Local history focus of projectPublished 9:45am Wednesday, September 28, 2011
Local teachers and students are looking to preserve Ironton’s heritage and hope to compile information for more accessibility.
Chesapeake High School speech teacher Colleen Sexton and her junior and senior speech class are collaborating with David Lucas, professor of communication studies at Ohio University Southern on a project about Ironton’s historical homes and buildings.
Each of the seven students were given three buildings to research. After compiling research, the students will interview the owners of the homes to see if they know any additional information. Finally they will do speeches about what they have learned.
Students shuffled through historical documents, books, papers and pictures on a table at Briggs Lawrence Library Tuesday as part of their research.
“A lot of the houses are connected through families,” senior Jessa Wilson said. “If I have information on one house, someone else has information that coincides with it.”

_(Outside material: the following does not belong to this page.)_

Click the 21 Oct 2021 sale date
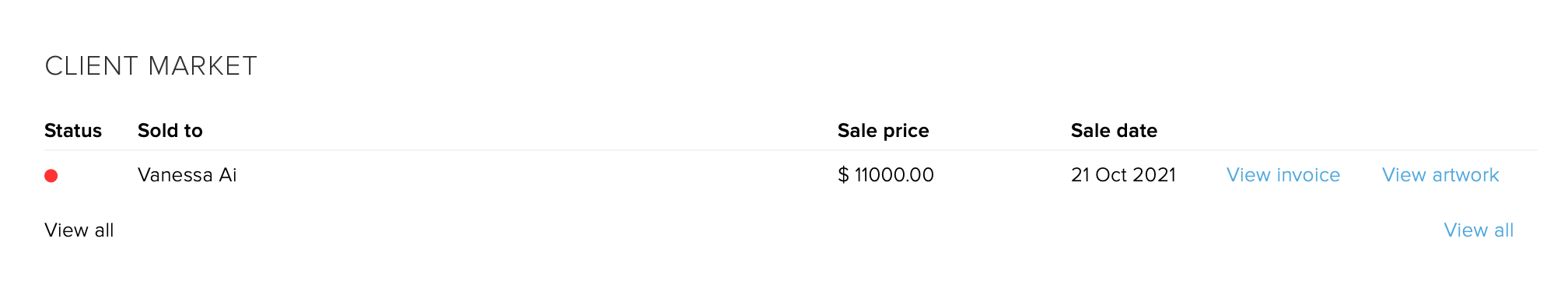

Lucas plans to put the students’ speeches into a documentary. He plans to have a video that can be uploaded to the Internet and a full color pamphlet.
“A few years ago (OUS) students would give walking tours about historic homes in Ironton. They had to give the speech 30 or more times a day. It made them weary. So we decided to think of a different way,” Lucas said.
“The information has been there,” Sexton said. “It’s our job to compile the information and make logical sense out of all of it.”
Lucas hopes the finished product will allow individuals to conduct a walking tour on their own time.
The projected completion time is mid-November.
Lucas also pointed out contrasts between the houses in the 1800s to modern times.
“They took more time to build a home and when they built it, it was for a lifetime,” he said. “We’re a lot more transient now. I could build a house here and sell it in five years.”
Mayor Rich Blankenship also watched the students work and shared information about Ironton’s history.
“(Ironton) has a rich history that needs to be told,” he said,
“We want anyone in the world to come to Ironton and envision life as it was and life as it could be,” Lucas said.